Stored data entries:

##########

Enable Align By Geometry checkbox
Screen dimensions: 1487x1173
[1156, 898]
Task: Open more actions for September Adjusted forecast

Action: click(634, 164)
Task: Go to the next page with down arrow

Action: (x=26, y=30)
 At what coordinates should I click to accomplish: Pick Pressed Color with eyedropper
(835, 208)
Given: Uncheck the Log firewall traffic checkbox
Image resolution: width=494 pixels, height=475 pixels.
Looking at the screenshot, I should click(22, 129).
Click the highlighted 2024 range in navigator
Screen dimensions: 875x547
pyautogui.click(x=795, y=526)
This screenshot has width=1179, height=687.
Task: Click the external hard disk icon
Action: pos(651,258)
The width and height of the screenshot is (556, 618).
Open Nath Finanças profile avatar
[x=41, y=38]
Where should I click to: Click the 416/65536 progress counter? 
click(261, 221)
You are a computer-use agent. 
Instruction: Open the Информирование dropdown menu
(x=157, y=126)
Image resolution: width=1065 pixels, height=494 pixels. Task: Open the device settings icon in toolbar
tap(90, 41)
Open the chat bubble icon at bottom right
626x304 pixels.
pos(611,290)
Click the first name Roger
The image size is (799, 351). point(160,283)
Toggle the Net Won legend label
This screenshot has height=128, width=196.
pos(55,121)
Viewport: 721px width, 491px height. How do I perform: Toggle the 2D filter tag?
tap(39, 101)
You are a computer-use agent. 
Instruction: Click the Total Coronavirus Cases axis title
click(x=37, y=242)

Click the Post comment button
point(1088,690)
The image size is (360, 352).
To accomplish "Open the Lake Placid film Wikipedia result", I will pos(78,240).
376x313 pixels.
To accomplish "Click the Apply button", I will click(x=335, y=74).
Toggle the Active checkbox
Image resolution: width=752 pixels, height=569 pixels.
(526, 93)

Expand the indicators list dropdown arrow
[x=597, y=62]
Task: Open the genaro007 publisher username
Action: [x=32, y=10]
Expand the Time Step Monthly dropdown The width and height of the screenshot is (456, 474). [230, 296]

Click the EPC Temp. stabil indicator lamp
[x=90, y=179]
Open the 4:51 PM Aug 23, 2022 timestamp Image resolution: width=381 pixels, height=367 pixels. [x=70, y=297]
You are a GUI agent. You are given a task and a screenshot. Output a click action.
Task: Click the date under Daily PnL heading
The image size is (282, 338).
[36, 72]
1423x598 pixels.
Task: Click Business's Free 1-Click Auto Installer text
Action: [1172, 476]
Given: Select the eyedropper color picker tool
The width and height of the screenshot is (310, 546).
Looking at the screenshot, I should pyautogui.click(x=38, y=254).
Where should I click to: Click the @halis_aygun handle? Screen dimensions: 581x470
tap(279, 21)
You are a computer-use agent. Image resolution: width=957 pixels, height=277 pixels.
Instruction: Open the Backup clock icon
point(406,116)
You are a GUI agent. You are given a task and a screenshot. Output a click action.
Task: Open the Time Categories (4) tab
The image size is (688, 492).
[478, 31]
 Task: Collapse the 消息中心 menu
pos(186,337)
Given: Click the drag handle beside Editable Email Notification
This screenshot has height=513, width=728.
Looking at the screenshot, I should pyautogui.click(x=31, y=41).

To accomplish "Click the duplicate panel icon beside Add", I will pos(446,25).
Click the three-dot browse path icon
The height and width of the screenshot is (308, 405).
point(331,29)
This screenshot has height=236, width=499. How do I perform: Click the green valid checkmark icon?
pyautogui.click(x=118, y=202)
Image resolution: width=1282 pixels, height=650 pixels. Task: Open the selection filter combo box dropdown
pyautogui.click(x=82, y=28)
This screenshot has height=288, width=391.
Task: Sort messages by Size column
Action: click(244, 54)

##########

**Task prompt:**
Reproduce each line of the data without any change.

**Result of this exercise:**
Enable Align By Geometry checkbox
Screen dimensions: 1487x1173
[1156, 898]
Task: Open more actions for September Adjusted forecast

Action: click(634, 164)
Task: Go to the next page with down arrow

Action: (x=26, y=30)
 At what coordinates should I click to accomplish: Pick Pressed Color with eyedropper
(835, 208)
Given: Uncheck the Log firewall traffic checkbox
Image resolution: width=494 pixels, height=475 pixels.
Looking at the screenshot, I should click(22, 129).
Click the highlighted 2024 range in navigator
Screen dimensions: 875x547
pyautogui.click(x=795, y=526)
This screenshot has width=1179, height=687.
Task: Click the external hard disk icon
Action: pos(651,258)
The width and height of the screenshot is (556, 618).
Open Nath Finanças profile avatar
[x=41, y=38]
Where should I click to: Click the 416/65536 progress counter? 
click(261, 221)
You are a computer-use agent. 
Instruction: Open the Информирование dropdown menu
(x=157, y=126)
Image resolution: width=1065 pixels, height=494 pixels. Task: Open the device settings icon in toolbar
tap(90, 41)
Open the chat bubble icon at bottom right
626x304 pixels.
pos(611,290)
Click the first name Roger
The image size is (799, 351). point(160,283)
Toggle the Net Won legend label
This screenshot has height=128, width=196.
pos(55,121)
Viewport: 721px width, 491px height. How do I perform: Toggle the 2D filter tag?
tap(39, 101)
You are a computer-use agent. 
Instruction: Click the Total Coronavirus Cases axis title
click(x=37, y=242)

Click the Post comment button
point(1088,690)
The image size is (360, 352).
To accomplish "Open the Lake Placid film Wikipedia result", I will pos(78,240).
376x313 pixels.
To accomplish "Click the Apply button", I will click(x=335, y=74).
Toggle the Active checkbox
Image resolution: width=752 pixels, height=569 pixels.
(526, 93)

Expand the indicators list dropdown arrow
[x=597, y=62]
Task: Open the genaro007 publisher username
Action: [x=32, y=10]
Expand the Time Step Monthly dropdown The width and height of the screenshot is (456, 474). [230, 296]

Click the EPC Temp. stabil indicator lamp
[x=90, y=179]
Open the 4:51 PM Aug 23, 2022 timestamp Image resolution: width=381 pixels, height=367 pixels. [x=70, y=297]
You are a GUI agent. You are given a task and a screenshot. Output a click action.
Task: Click the date under Daily PnL heading
The image size is (282, 338).
[36, 72]
1423x598 pixels.
Task: Click Business's Free 1-Click Auto Installer text
Action: [1172, 476]
Given: Select the eyedropper color picker tool
The width and height of the screenshot is (310, 546).
Looking at the screenshot, I should pyautogui.click(x=38, y=254).
Where should I click to: Click the @halis_aygun handle? Screen dimensions: 581x470
tap(279, 21)
You are a computer-use agent. Image resolution: width=957 pixels, height=277 pixels.
Instruction: Open the Backup clock icon
point(406,116)
You are a GUI agent. You are given a task and a screenshot. Output a click action.
Task: Open the Time Categories (4) tab
The image size is (688, 492).
[478, 31]
 Task: Collapse the 消息中心 menu
pos(186,337)
Given: Click the drag handle beside Editable Email Notification
This screenshot has height=513, width=728.
Looking at the screenshot, I should pyautogui.click(x=31, y=41).

To accomplish "Click the duplicate panel icon beside Add", I will pos(446,25).
Click the three-dot browse path icon
The height and width of the screenshot is (308, 405).
point(331,29)
This screenshot has height=236, width=499. How do I perform: Click the green valid checkmark icon?
pyautogui.click(x=118, y=202)
Image resolution: width=1282 pixels, height=650 pixels. Task: Open the selection filter combo box dropdown
pyautogui.click(x=82, y=28)
This screenshot has height=288, width=391.
Task: Sort messages by Size column
Action: click(244, 54)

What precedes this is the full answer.